Exercise aim:
Copy each entry below exactly as it reads.
-- Dataset extract follows --
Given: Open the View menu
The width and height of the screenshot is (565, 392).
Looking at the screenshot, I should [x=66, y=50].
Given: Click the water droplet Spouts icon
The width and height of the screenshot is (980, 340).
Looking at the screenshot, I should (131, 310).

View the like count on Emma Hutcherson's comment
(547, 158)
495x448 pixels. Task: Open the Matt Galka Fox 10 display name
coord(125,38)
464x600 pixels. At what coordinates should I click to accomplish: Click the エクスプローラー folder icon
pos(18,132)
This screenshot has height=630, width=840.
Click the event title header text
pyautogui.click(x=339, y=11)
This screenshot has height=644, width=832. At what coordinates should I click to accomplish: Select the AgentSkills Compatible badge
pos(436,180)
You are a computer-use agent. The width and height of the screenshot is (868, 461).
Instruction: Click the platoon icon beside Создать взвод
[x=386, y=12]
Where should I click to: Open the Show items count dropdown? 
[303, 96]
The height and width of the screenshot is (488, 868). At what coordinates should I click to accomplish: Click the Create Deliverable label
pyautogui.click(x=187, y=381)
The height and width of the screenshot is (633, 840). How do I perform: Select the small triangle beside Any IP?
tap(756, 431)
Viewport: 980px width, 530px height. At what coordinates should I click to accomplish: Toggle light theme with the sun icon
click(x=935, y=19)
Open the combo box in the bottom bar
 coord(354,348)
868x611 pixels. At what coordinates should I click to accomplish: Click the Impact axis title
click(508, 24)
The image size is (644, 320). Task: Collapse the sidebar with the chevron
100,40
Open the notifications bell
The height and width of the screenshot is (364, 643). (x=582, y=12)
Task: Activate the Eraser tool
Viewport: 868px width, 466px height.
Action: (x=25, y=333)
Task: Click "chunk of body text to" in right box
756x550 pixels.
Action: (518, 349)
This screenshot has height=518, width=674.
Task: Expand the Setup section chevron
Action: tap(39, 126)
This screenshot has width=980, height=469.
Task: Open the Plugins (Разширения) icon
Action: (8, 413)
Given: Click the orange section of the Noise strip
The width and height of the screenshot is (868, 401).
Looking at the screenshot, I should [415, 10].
-- Dataset extract concluded --
Response:
Given: Open the View menu
The width and height of the screenshot is (565, 392).
Looking at the screenshot, I should [x=66, y=50].
Given: Click the water droplet Spouts icon
The width and height of the screenshot is (980, 340).
Looking at the screenshot, I should (131, 310).

View the like count on Emma Hutcherson's comment
(547, 158)
495x448 pixels. Task: Open the Matt Galka Fox 10 display name
coord(125,38)
464x600 pixels. At what coordinates should I click to accomplish: Click the エクスプローラー folder icon
pos(18,132)
This screenshot has height=630, width=840.
Click the event title header text
pyautogui.click(x=339, y=11)
This screenshot has height=644, width=832. At what coordinates should I click to accomplish: Select the AgentSkills Compatible badge
pos(436,180)
You are a computer-use agent. The width and height of the screenshot is (868, 461).
Instruction: Click the platoon icon beside Создать взвод
[x=386, y=12]
Where should I click to: Open the Show items count dropdown? 
[303, 96]
The height and width of the screenshot is (488, 868). At what coordinates should I click to accomplish: Click the Create Deliverable label
pyautogui.click(x=187, y=381)
The height and width of the screenshot is (633, 840). How do I perform: Select the small triangle beside Any IP?
tap(756, 431)
Viewport: 980px width, 530px height. At what coordinates should I click to accomplish: Toggle light theme with the sun icon
click(x=935, y=19)
Open the combo box in the bottom bar
 coord(354,348)
868x611 pixels. At what coordinates should I click to accomplish: Click the Impact axis title
click(508, 24)
The image size is (644, 320). Task: Collapse the sidebar with the chevron
100,40
Open the notifications bell
The height and width of the screenshot is (364, 643). (x=582, y=12)
Task: Activate the Eraser tool
Viewport: 868px width, 466px height.
Action: (x=25, y=333)
Task: Click "chunk of body text to" in right box
756x550 pixels.
Action: (518, 349)
This screenshot has height=518, width=674.
Task: Expand the Setup section chevron
Action: tap(39, 126)
This screenshot has width=980, height=469.
Task: Open the Plugins (Разширения) icon
Action: (8, 413)
Given: Click the orange section of the Noise strip
The width and height of the screenshot is (868, 401).
Looking at the screenshot, I should [415, 10].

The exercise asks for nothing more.